In our 2016 article in Scientific Reports1, we described the first meta-analysis synthesizing the results of experimental studies that to date had evaluated the role of food availability on susceptibility to ocean acidification of calcifying species. Our results supported the hypothesis that under high food availability, marine calcifiers are capable to mitigate the negative impacts of ocean acidification (OA). The re-examination of our study offered by Brown et al.2 presents a re-analysis of our results using a different methodological framework to, finally, offer similar results and conclusions as we achieved, with minor deviations despite issuing criticisms to our approach.

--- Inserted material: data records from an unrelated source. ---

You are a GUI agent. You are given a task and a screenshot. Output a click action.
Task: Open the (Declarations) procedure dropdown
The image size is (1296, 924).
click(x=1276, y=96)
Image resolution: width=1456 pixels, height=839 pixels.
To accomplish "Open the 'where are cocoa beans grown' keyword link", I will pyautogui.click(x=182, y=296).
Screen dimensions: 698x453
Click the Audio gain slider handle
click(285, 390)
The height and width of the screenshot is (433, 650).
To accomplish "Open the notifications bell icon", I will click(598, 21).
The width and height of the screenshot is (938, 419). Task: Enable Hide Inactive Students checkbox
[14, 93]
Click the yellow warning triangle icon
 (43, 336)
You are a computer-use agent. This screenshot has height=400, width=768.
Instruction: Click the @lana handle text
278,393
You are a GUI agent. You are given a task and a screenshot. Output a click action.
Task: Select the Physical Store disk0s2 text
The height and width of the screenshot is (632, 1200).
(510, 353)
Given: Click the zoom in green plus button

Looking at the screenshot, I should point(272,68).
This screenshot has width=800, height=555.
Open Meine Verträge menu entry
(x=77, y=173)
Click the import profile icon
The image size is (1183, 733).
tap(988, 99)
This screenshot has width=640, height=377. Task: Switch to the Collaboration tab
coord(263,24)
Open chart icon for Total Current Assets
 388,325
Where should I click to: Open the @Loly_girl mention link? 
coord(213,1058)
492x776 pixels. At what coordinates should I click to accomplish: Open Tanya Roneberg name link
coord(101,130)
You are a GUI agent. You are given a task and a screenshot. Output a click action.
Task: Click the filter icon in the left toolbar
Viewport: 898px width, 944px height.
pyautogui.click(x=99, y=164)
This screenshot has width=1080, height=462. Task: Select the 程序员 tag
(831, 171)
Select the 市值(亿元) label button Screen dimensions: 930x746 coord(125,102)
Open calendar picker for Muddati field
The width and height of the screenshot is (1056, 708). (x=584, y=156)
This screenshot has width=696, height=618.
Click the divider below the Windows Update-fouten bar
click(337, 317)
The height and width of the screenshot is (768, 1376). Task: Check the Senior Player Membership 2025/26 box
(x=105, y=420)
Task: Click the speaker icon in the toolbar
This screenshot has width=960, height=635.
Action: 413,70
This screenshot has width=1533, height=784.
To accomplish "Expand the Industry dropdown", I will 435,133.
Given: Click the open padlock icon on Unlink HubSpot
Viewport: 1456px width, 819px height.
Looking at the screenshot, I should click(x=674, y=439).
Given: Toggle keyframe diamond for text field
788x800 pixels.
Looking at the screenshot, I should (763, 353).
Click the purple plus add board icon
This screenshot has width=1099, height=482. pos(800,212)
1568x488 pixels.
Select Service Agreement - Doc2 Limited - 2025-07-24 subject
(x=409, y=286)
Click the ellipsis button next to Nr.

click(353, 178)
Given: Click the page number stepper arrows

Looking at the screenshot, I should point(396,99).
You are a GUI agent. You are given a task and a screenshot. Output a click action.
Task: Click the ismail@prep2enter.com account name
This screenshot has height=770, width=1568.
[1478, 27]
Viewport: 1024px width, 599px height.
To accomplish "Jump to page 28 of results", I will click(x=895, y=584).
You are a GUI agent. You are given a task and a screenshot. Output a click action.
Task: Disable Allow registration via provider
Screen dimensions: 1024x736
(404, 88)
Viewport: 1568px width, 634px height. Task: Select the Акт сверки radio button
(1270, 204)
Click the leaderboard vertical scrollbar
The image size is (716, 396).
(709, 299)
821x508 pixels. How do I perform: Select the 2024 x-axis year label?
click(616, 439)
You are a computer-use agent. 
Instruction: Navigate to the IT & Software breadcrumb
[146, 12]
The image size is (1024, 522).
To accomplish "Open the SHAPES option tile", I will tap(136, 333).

The main assertions of Brown et al.2 are based on:

  1. 1.

    We test a different hypothesis than the one we proposed. We did not. We evaluated how OA affected responses across a range of food availability. Indeed, Brown et al.’s2 results are consistent with ours, showing that negative effects of OA on calcification were alleviated by high food supply and, also, food supply leads to increased growth under OA scenarios and ambient conditions.

  2. 2.

    Our analysis used inadequate methodology (control treatment selection) by comparing both the high food acidified treatment and the low food acidified treatment to a common reference treatment (high food-non acidified treatment). It is correct that the use of “ambient CO2+ high/ambient food supply” as a common control hampers the exact attribution of OA, starvation or their combination as driver for the low calcification response and the low growth response in the low- and intermediate food-supply treatments. In these cases, we can conclude that simultaneous exposure to OA and food deprivation has a large negative impact relative to well-fed, non-acidified controls”. For the “high food-supply treatments” (where the control and treatment can only differ in terms of OA) we can conclude that there is no significant effect of OA on calcification or growth when food is supplied. In our study, we pose the question of how organisms are affected by OA under different food scenarios, and clearly show that potentially negative responses to OA were alleviated when food was supplied as opposed to the situation where the organisms were starved. This conclusion is consistent with that of Brown et al., despite the difference in approach to the analysis and the data sets used, indicating that this is indeed a robust finding.

    The decision of what treatments to use as control conditions was based on, with one exception3, the fact that studies incorporated in the meta-analysis did not define “control food conditions” properly. Hence, a standardization was necessary to enable comparisons, which was provided by selecting a common condition (with higher food) as control or reference condition.

  3. 3.

    Errors we committed when extracting data from selected studies could have determined our results and conclusions. Although Brown et al.2 indeed detected some mistakes (but far fewer than they claim), Brown and colleagues2 re-analyzed our data, after correcting these minor mistakes, to reach similar results and conclusions as those in our article. Hence, these errors did not affect the conclusions.

Thus, we believe that the re-analysis and methodology used by Brown et al.2 does not refute our original findings but expands the hypothesis and implications in studies focused on the effects of OA in combination with other stressors, as well as the interactive or additive nature of these effects. Their approach also highlights the complexities involved in estimating univariate measurements (effects sizes) from factorial experimental designs. However, without deepening the potential bias due to the still reduced number of studies4 (sample size) and dependence between variables used in any meta-analysis studies, the scope of the Brown et al.2 approach must be considered with caution in light of their conclusions. In particular, the statement that food would exacerbate the effects of OA on growth responses seems exaggerated. In their discussion Brown et al.2 neglect that, in most cases, calcification is more negatively affected under OA than growth5. Indeed calcification is an energetically-expensive biological process6, and maintaining calcification rates in the presence of food limitation imposes physiological trade-offs on other biological features7 (e.g., lower growth rates to maintain normal calcification rates and shell functionality).

Finally, we want to highlight that the low sample size in both studies1,2 implies that further efforts to experimentally resolve the role of food supply on responses to OA conditions are required to conclusively resolve this important question.